Indeed, the makers of the Carry Ons had no serious ambition for them other than as easy entertainment in the best music hall tradition. The man behind the scripts for the first six Carry Ons, Norman Hudis, had no idea he was being "significant". Now in his 80s, and living in America, he recalls he was simply reflecting life at the time.
From the patients' point of view, you can see the Carry Ons are a bit of a rebellion against that idea.
"For the most part," says Hudis, "it was earnest people in circumstances where they were being tried or pushed to the limit, almost giving in but eventually coming through and doing what they were supposed to do and doing it well."
For Simon Heffer, these early Carry Ons reflect a "sense of social cohesion which was really important before an age when individualism became as highly prized as it is now".
"I think that was the predominant sociological current and the films very accurately reflect that."
Where Hudis drew on his own wartime service for Carry On Sergeant, he also plundered his wife Rita's memory for Nurse. She had been a state-registered nurse and provided him with many a juicy story of life on the wards.
Yet again, there was more to 1959's Nurse than the saucy one-liners.
Former nurse Julia Hallam, now a film lecturer at Liverpool University, says Nurse provides a patients' eye insight into what was really going on in hospitals.

Sexy stereotype

"One of the things that you can think of them as representing is the first wave of consumer critique of the health service, particularly in the hospitals which were very authoritarian.
"Patients often felt too terrified to ask questions of people. They felt hospital was a very demeaning process and robbed you of your identity.
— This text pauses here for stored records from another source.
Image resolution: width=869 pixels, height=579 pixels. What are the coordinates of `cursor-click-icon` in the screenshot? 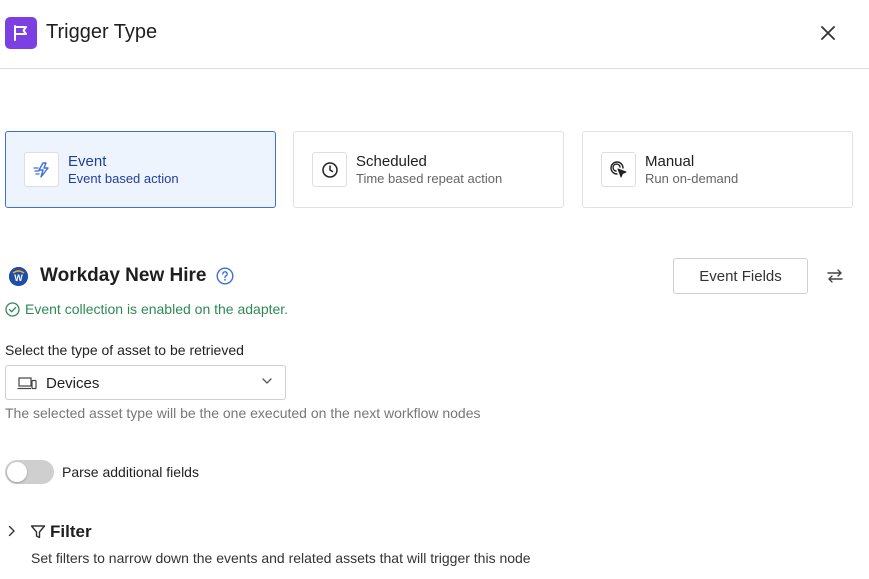 It's located at (618, 170).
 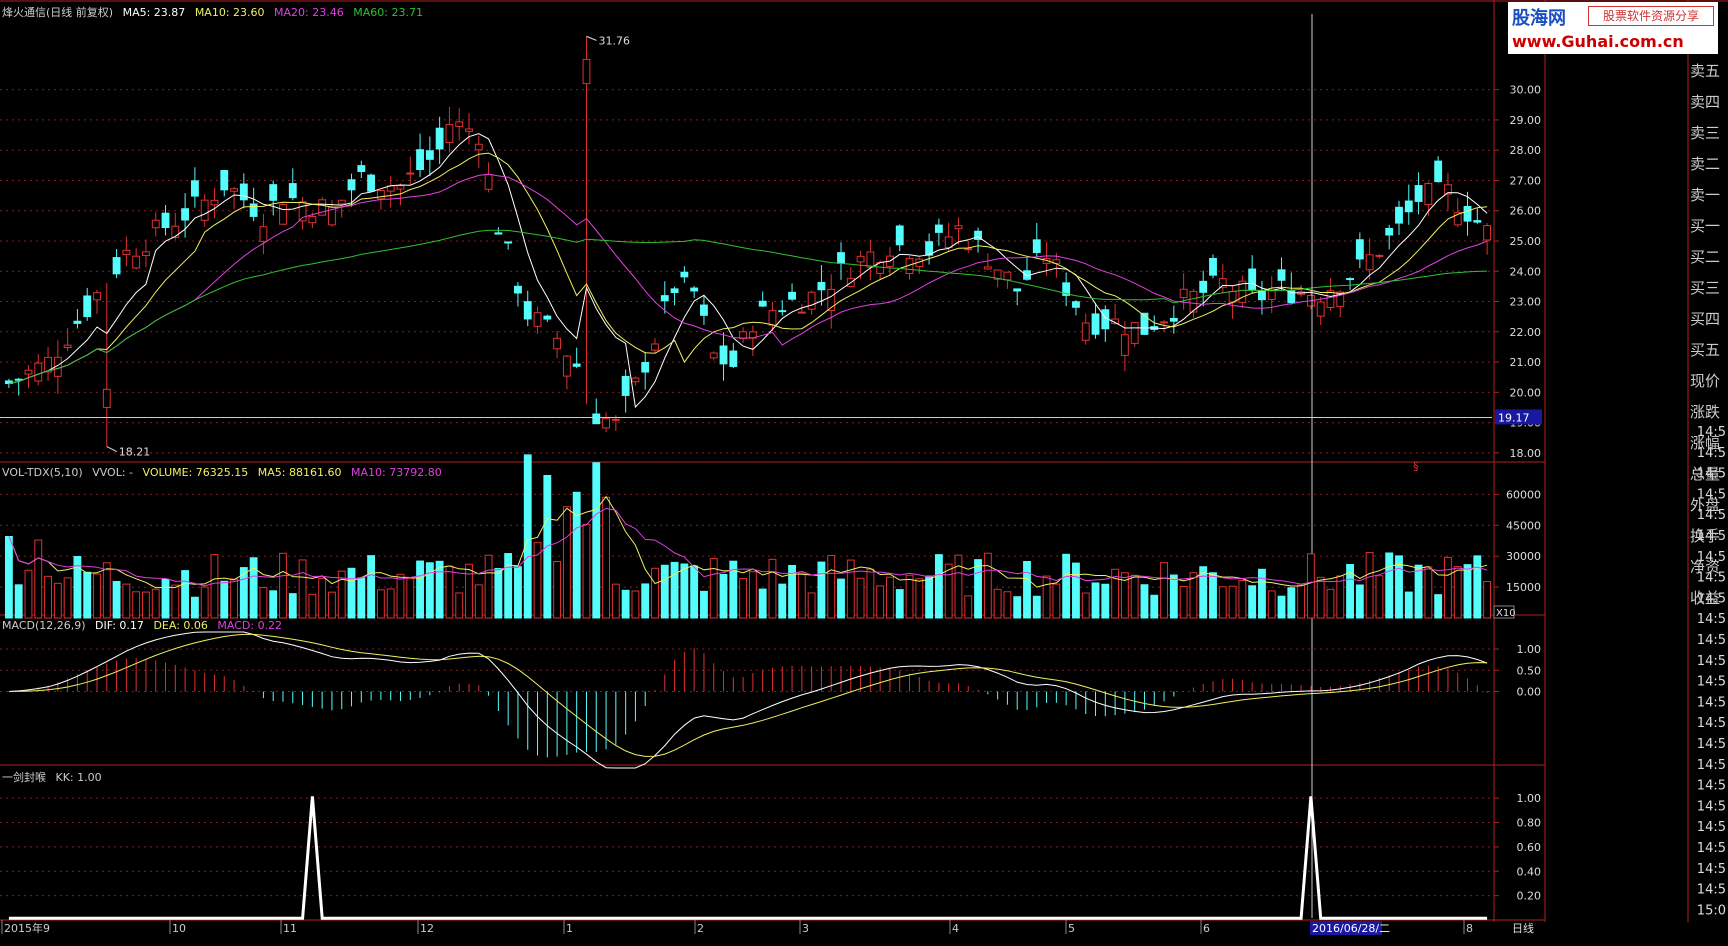 I want to click on kk-header: 一剑封喉 KK: 1.00, so click(x=55, y=777).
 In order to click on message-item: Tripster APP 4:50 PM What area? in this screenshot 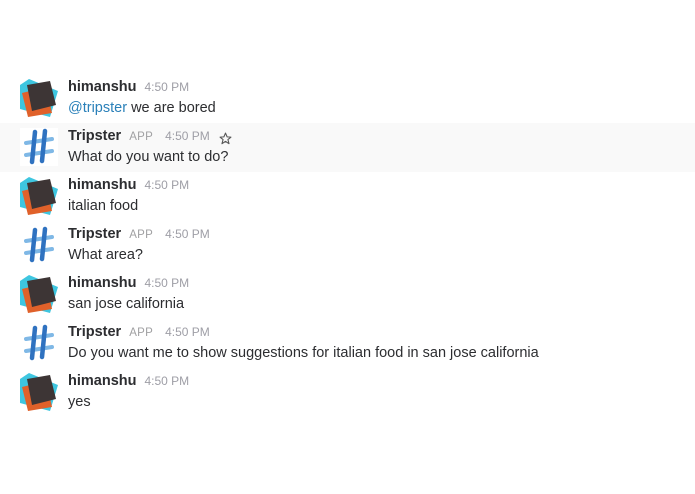, I will do `click(348, 246)`.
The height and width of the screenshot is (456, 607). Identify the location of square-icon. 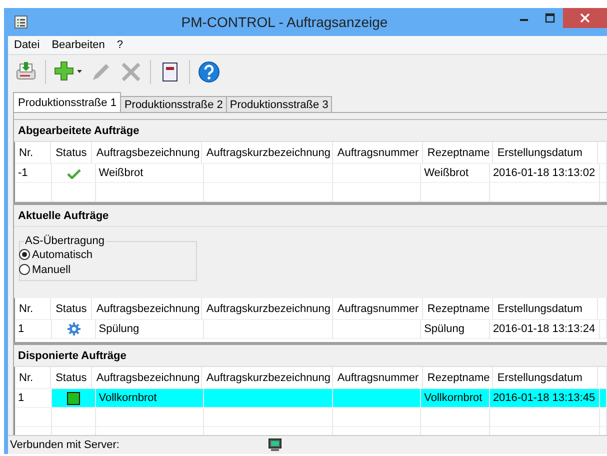
(74, 398).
From the patients' point of view, you can see the Carry Ons are a bit of a rebellion against that idea."
In 1959's Nurse, the NHS seemed novel and egalitarian. The nurses were cool and professional - and the patients fell in love with them.
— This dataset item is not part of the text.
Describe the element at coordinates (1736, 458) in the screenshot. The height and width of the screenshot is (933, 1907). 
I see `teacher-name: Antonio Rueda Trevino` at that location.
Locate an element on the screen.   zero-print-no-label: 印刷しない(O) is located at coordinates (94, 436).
By Carry On Doctor, eight years later, Barbara Windsor had introduced the saucy nurse to the nation - much to the chagrin of the Royal College of Nursing, which was horrified by the portrayal of the "sexy nurse" and fought the image for years, says Ms Hallam.
All across the Carry On canon, the rich entertainment was suffused with broader sociological comment.

Soft porn

From Teacher (1959) which seized on the ethics of corporal punishment in schools - eventually outlawed in 1986 - and the strains between traditional and progressive teaching methods, to 1971's Carry On at Your Convenience, with its undercurrents of industrial unrest.
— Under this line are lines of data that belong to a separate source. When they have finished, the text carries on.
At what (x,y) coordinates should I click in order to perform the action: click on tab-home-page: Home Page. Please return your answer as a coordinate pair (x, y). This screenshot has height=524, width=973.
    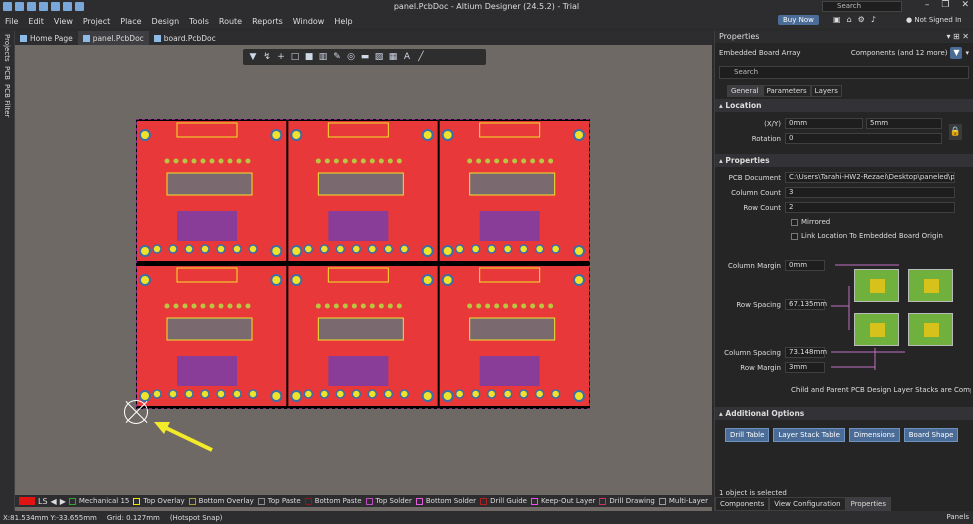
    Looking at the image, I should click on (46, 38).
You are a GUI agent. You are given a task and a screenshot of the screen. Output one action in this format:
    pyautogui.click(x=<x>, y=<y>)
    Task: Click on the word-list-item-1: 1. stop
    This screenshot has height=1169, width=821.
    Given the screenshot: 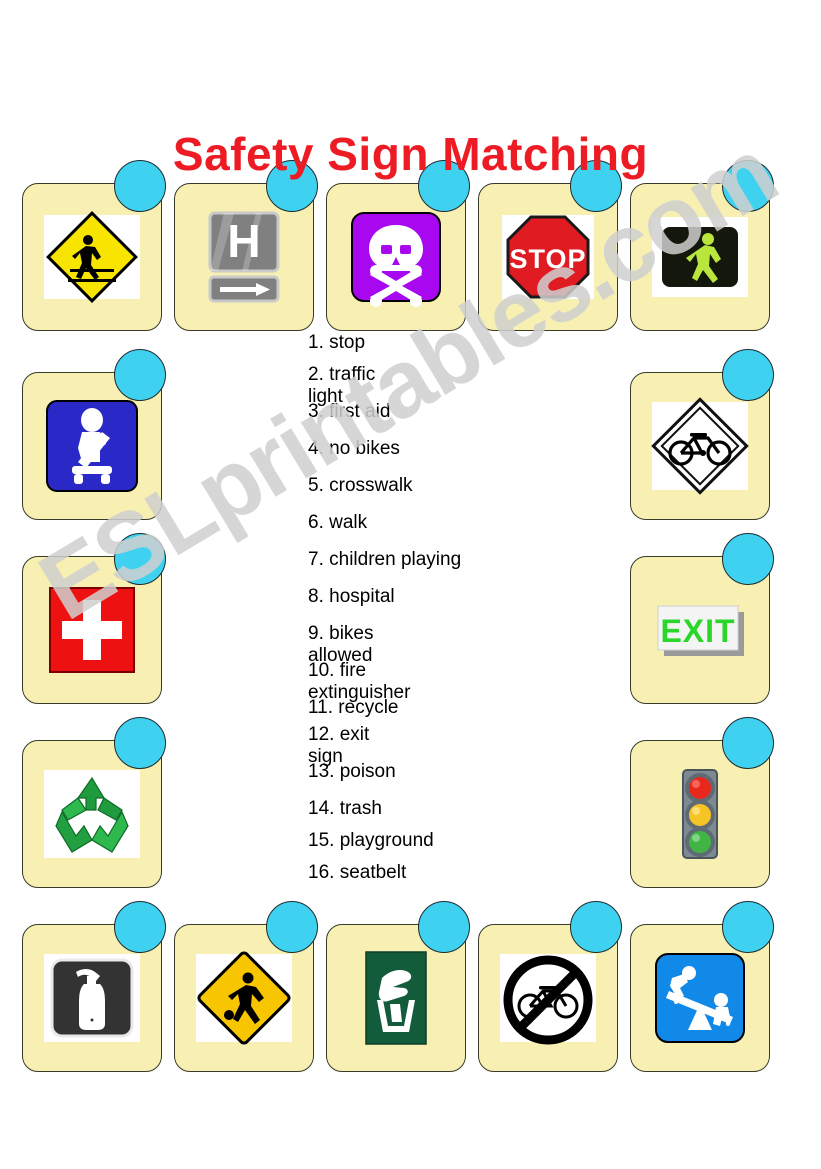 What is the action you would take?
    pyautogui.click(x=336, y=343)
    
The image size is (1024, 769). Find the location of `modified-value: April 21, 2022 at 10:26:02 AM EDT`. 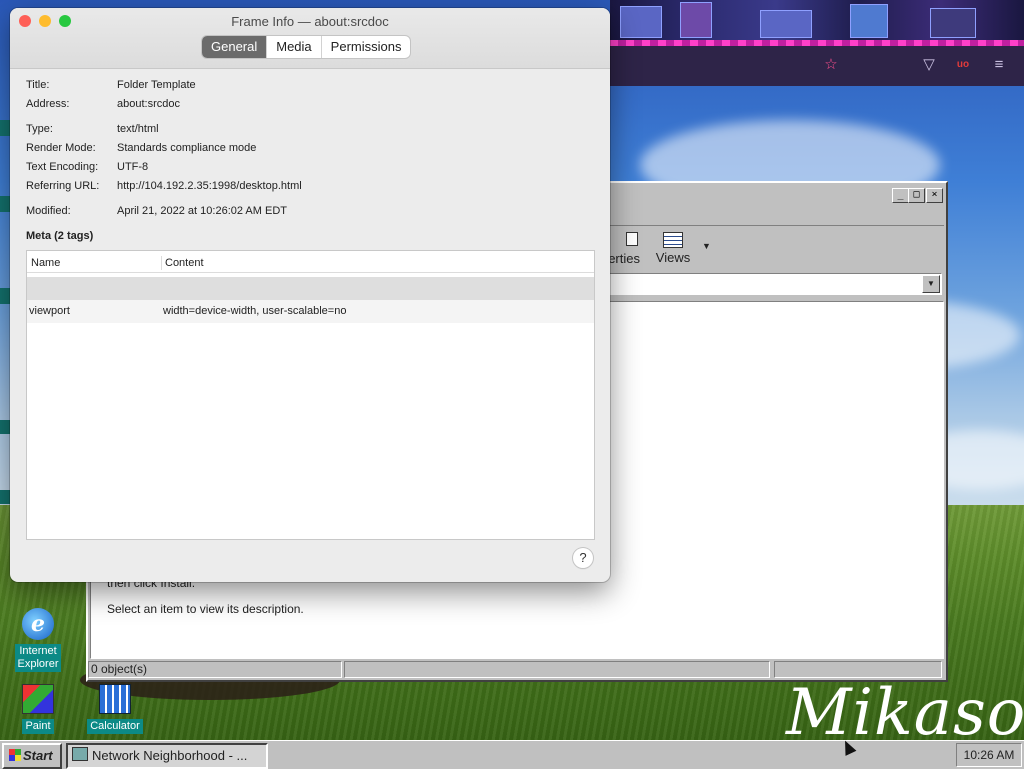

modified-value: April 21, 2022 at 10:26:02 AM EDT is located at coordinates (202, 211).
That was the year a new Industrial Relations Act was passed, aimed at cutting numbers of unofficial strikes; the previous 12 months had been the worst in terms of days lost in industrial disputes since 1926.
Yet by the mid-70s Carry Ons' knack of feeling the pulse of British mass entertainment was fading.
By 1978 and Carry on Emmannuelle - in which the eponymous "heroine" manages to step outside a lot without her clothes - the Carry Ons were dying. Soft porn was readily available in British cinemas in the form of the raunchier Confessions films and even the original Emmanuelle. The time for nudge-nudge-wink-wink, innuendo-laden comedy had passed. Somehow the Carry Ons seemed old-fashioned and naive.
But as the decades have passed, the pendulum has swung back, allowing us to view the Carry Ons with affection. Even if you think they are corny/cheesy/horribly dated you may at least appreciate them for their nostalgia value and their reminder of more innocent times.